Strange CUDA profiler results

Hello CUDA guys,
I have a simple question related to CUDA profiler (I use CUDA visual profiler in fact). I’m testing a simple SAXPY operation. I wanted to perform simple test of explicit 128-bit vs 32-bit memory read difference. I’m using two simple kernels:

  1. (coalesced 32-bit global memory reads)
    extern “C”
    global void SaxpyKern(float* target, float* vec1, float* vec2, float alpha) {
    int id = (blockIdx.x * blockDim.x) + threadIdx.x;
    float result;
    result = vec1[id] + alpha*vec2[id];
    target[id] = result;
    }

  2. (coalesced explicit 128-bit memory read)
    extern “C”
    global void SaxpyKern4(float4* target, float4* vec1, float4* vec2, float alpha) {
    int id = (blockIdx.x * blockDim.x) + threadIdx.x;
    float4 result;
    result.x = vec1[id].x + alphavec2[id].x;
    result.y = vec1[id].y + alpha
    vec2[id].y;
    result.z = vec1[id].z + alphavec2[id].z;
    result.w = vec1[id].w + alpha
    vec2[id].w;
    target[id] = result;
    }

In both cases, I was trying to perform Saxpy operation on vectors with 32 float elements, which means:
BLOCK_SIZE = 32 (warp size), GRID_SIZE=1 for SaxpyKern
BLOCK_SIZE = 8 (warp size), GRID_SIZE=1 for SaxpyKern4

CUDA visual profiler gives me strange numbers:
For SaxpyKern (32-bit):
gld_coherent = 4
gst_coherent = 8
For SaxpyKern4 (128-bit):
gld_coherent = 4
gst_coherent = 16

Those numbers seems strange to me:
32*2 = 64 float numbers should be read in case of Saxpy, even if they were coalesced for 128-bit read operations, there should be 64/4 = 16 global read operations, why CUDA profiler says only “4”? And fore global memory store, it says only “8”, which is not enough too. Measured numbers for SaxpyKern4 are also strange, why 4 read operations from global memory? I don’t understand that, could anyone help please?

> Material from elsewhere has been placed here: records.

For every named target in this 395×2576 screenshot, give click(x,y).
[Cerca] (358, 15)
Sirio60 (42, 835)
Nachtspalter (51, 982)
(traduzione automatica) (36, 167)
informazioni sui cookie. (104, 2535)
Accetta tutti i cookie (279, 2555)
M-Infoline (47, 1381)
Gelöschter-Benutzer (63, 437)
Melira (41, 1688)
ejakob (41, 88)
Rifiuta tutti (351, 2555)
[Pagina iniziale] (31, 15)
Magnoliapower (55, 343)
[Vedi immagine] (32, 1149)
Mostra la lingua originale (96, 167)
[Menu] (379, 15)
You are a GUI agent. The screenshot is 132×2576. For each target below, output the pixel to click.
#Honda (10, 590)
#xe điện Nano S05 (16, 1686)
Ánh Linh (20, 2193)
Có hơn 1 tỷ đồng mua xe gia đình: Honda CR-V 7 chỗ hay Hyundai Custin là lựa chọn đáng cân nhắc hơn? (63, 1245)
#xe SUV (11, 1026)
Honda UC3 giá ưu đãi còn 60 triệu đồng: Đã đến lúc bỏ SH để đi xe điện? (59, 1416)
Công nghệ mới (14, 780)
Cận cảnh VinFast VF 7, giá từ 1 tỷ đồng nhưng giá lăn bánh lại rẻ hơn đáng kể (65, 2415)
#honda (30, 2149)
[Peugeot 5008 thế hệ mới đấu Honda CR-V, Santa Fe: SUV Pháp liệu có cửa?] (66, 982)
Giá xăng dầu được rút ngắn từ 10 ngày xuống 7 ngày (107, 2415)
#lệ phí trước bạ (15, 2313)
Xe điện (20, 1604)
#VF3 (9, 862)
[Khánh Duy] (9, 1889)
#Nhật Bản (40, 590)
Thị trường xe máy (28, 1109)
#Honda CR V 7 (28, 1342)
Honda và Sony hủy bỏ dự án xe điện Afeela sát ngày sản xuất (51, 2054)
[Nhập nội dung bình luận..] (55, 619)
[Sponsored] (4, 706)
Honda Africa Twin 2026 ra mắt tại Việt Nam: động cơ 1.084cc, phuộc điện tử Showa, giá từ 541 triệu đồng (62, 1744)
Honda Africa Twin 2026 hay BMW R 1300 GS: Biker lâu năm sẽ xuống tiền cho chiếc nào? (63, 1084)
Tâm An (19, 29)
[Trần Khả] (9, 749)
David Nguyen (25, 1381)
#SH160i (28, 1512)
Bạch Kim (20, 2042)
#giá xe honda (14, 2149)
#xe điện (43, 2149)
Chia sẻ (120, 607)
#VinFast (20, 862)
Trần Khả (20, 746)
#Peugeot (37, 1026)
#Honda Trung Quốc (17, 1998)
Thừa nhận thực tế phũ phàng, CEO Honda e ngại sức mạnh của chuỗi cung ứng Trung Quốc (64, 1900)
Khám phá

And another question, I performed time measurements on much more lengthy vectors (4194304 elements), mentioned operations took:
745 microseconds - SaxpyKern (BLOCK_SIZE=256, GRID_SiZE = 16384)
1359 microseconds - SaxpyKern4 (BLOCK_SIZE=256, GRID_SiZE = 4096)

Why does 128-bit version SaxpyKern4 took twice as time as simple SaxpyKernel?

Any help is appreciated, thank you…

128-bit reads are slow. See my testing in this post
[url=“The Official NVIDIA Forums | NVIDIA”]http://forums.nvidia.com/index.php?showtop...41&#entry290441[/url]

The profiler doesn’t count the number of float reads, but the number of warp reads I think. Check the profiler documentation to verify. It might make more sense to track gld_coherent and gld_incoherent to check that there are no uncoalesced reads.

Thank for your informations, I will check mentioned post and see your testing. Is there any detailed profiler documentation you spoke about? The only info I have comes from documentation contained in CUDA toolkit. There is only one short txt file speaking about cuda profiler.